The world wouldn’t be where it is now without machine shops. Manufacturing operations such as tool and die plants, aerospace parts manufacturers, surgical fitting fabricators, firearms manufacturing, and other metalworking industries (particularly precision work) have had a long history in Massachusetts, from the founding of the Springfield Armory in 1777 through the present day.
As any good machinist knows, though, if you want to work with metal you have to know a fair amount about oil, which is used in many forms in metalworking operations.
The two kinds of oil most commonly used are:
- Way oil, also known as lube oil, slide oil, or brown oil, is a high-grade hydraulic oil formulated with a tackifier, an additive that improves the oil’s adhesion to metal surfaces such as the hydraulic pistons or sliding surfaces found in CNC machines, lathes and other heavy machine tools, to prolong the useful life of the oil and prevent it from oozing into the working process.

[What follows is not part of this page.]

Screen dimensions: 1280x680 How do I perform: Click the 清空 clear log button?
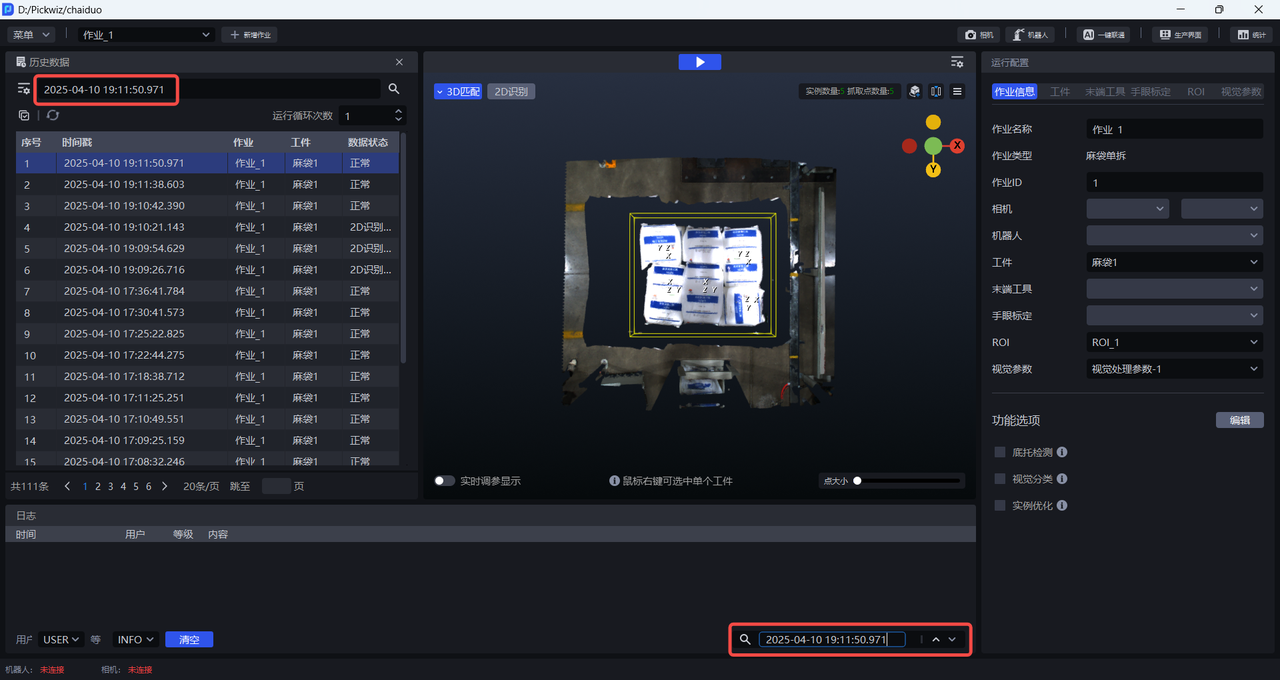pos(189,640)
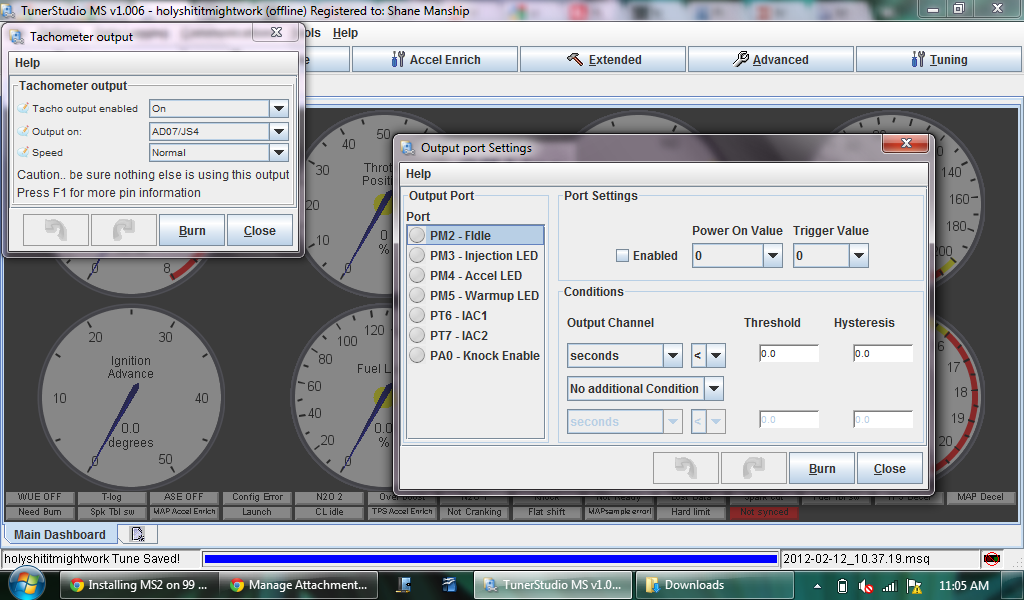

- Modern cutting fluids, sometimes called metalworking fluids, cutting lube, or cutting oils, are sprayed, misted or flowed onto machining surfaces in manufacturing for several purposes—they lubricate the cutting process and allow machines to go faster, they cool the process and prevent tip welding, where the drill bit or other machine tool overheats to the point where it welds itself onto the workpiece. These products are typically an emulsified mixture of oils and water (either water outside oil or oil outside water), by means of an oil engineered to be water soluble, or a surfactant or detergent additive. Most cutting fluids range from 1% to 5% oil by volume, and the emulsions can remain stable for weeks. Cutting oils used in these mixtures may be petroleum based or derived from plant or animal materials (lard and fish oil are surprisingly common, especially for manufacturing food grade equipment components), or based on synthetic oils (often used in milling and grinding). High-flash kerosene is sometimes used for working with aluminum.

In addition, some facilities use quantities of other kinds of oil, such as lubricants, rust preventatives (especially in firearms manufacturing), quench oils, and other products.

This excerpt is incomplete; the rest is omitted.